This paper is available for the academic year 2024-25.
New students in Michaelmas 2024: please see our advice on how to prepare for GE1.
GE1 introduces students to the many different aspects of German culture taught at Cambridge: literature of all periods as well as film, linguistics, history and thought. No prior knowledge of any of these areas is presumed. Each module covers the topic “from scratch” and provides students with the relevant analytical skills. Having completed GE1, students will have a better sense of what German studies at Cambridge entail and what courses to take at Part IB (the second year) and Part II (the fourth year).

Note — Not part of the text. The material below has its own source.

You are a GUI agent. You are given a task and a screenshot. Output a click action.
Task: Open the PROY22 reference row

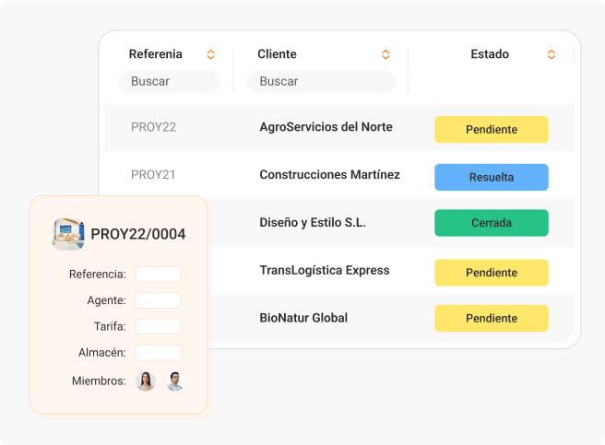click(153, 127)
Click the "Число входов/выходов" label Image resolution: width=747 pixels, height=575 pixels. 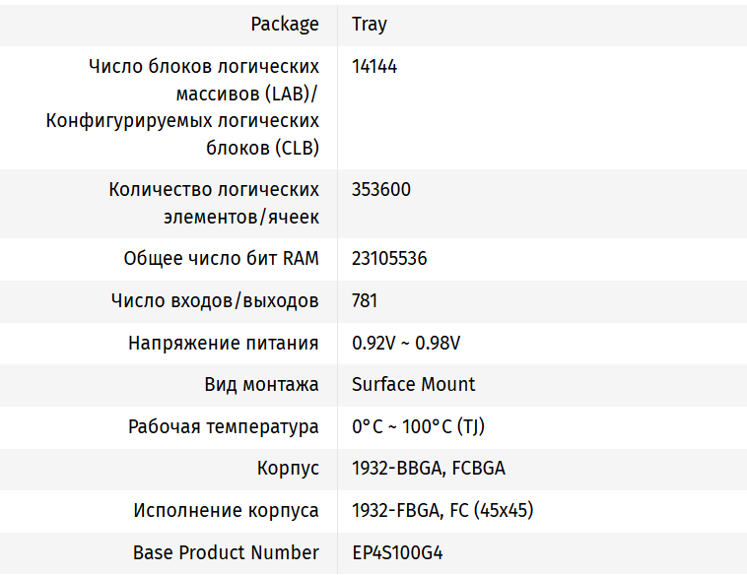pos(215,301)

The paper consists of the following six modules:
Medieval and Early Modern Literature
Herzog Ernst
Catharina Regina von Greiffenberg: Geistliche Sonnette, Lieder und Gedichte
Andreas Gryphius: Gedichte
The poems by Greiffenberg and Gryphius can be found here.
Modern Literature I: the 18th and 19th Centuries
Goethe, Faust. Erster Teil
Annette von Droste-Hülshoff: Die Judenbuche
Modern Literature II and Film
Kafka: Die Verwandlung
Akın, Auf der anderen Seite
History: Imperial Germany 1871-1918 – Authoritarianism and Modernism
Bismarck’s Chancellorship
The Reign of Wilhelm II
Antimodernism
Modernism
Linguistics: Language and Lexicography
Jacob and Wilhelm Grimm: Deutsches Wörterbuch
Konrad Duden: Deutsche Rechtschreibung
Thought: Marx and Nietzsche
Marx and Engels: Das Kommunistiche Manifest
Nietzsche: Jenseits von Gut und Böse
Students should familiarise themselves with the materials for all six GE1 modules so that they can make informed choices, as they move through the year, about the four topics on which they would like to be supervised. Before they come to Cambridge, they should concentrate on the texts set for those modules for which lectures are scheduled in the first term (Michaelmas).
Four lectures are devoted to each of the six modules. It is expected that students attend all lectures and that they have supervisions on four of the six modules. In most cases, students will be seen by more than one supervisor over the course of their studies for this paper. Supervisions will be arranged by Directors of Studies and, wherever possible, will be timetabled to follow the relevant lectures.
Assessment is by end of year examination. There are questions on all six modules and candidates can answer any three questions.